__Data for this task__:
● ● ● ●

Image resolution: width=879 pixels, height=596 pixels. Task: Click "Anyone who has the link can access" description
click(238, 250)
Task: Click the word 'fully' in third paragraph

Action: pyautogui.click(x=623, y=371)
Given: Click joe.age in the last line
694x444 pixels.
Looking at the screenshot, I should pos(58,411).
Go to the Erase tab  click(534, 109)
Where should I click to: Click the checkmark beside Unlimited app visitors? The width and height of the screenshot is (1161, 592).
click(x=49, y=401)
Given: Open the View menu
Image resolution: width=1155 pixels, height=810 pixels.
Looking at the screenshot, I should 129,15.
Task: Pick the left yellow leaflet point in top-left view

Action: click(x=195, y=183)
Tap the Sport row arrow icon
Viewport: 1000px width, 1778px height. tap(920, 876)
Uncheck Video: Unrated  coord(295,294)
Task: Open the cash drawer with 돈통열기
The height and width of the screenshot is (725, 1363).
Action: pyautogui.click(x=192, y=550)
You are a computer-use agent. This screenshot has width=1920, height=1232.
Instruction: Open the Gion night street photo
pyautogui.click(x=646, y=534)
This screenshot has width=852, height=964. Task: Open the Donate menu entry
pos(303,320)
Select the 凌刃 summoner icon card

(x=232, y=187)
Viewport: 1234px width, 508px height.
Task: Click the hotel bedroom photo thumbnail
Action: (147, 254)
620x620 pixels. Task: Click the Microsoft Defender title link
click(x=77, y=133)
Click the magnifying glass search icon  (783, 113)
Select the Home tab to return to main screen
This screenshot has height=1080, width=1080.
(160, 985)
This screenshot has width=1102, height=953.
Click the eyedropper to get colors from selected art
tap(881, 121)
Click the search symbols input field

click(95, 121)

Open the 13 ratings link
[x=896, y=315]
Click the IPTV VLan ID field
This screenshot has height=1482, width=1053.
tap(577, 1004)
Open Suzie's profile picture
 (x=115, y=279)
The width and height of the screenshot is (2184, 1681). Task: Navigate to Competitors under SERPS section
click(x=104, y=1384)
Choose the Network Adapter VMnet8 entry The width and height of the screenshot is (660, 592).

● ● ● ●

__Exercise brief__: From the line containing "Instruction: Open the Gion night street photo" through the end of the material, print each line exactly as it appears.

__Response to the task__:
Instruction: Open the Gion night street photo
pyautogui.click(x=646, y=534)
This screenshot has width=852, height=964. Task: Open the Donate menu entry
pos(303,320)
Select the 凌刃 summoner icon card

(x=232, y=187)
Viewport: 1234px width, 508px height.
Task: Click the hotel bedroom photo thumbnail
Action: (147, 254)
620x620 pixels. Task: Click the Microsoft Defender title link
click(x=77, y=133)
Click the magnifying glass search icon  (783, 113)
Select the Home tab to return to main screen
This screenshot has height=1080, width=1080.
(160, 985)
This screenshot has width=1102, height=953.
Click the eyedropper to get colors from selected art
tap(881, 121)
Click the search symbols input field

click(95, 121)

Open the 13 ratings link
[x=896, y=315]
Click the IPTV VLan ID field
This screenshot has height=1482, width=1053.
tap(577, 1004)
Open Suzie's profile picture
 (x=115, y=279)
The width and height of the screenshot is (2184, 1681). Task: Navigate to Competitors under SERPS section
click(x=104, y=1384)
Choose the Network Adapter VMnet8 entry The width and height of the screenshot is (660, 592).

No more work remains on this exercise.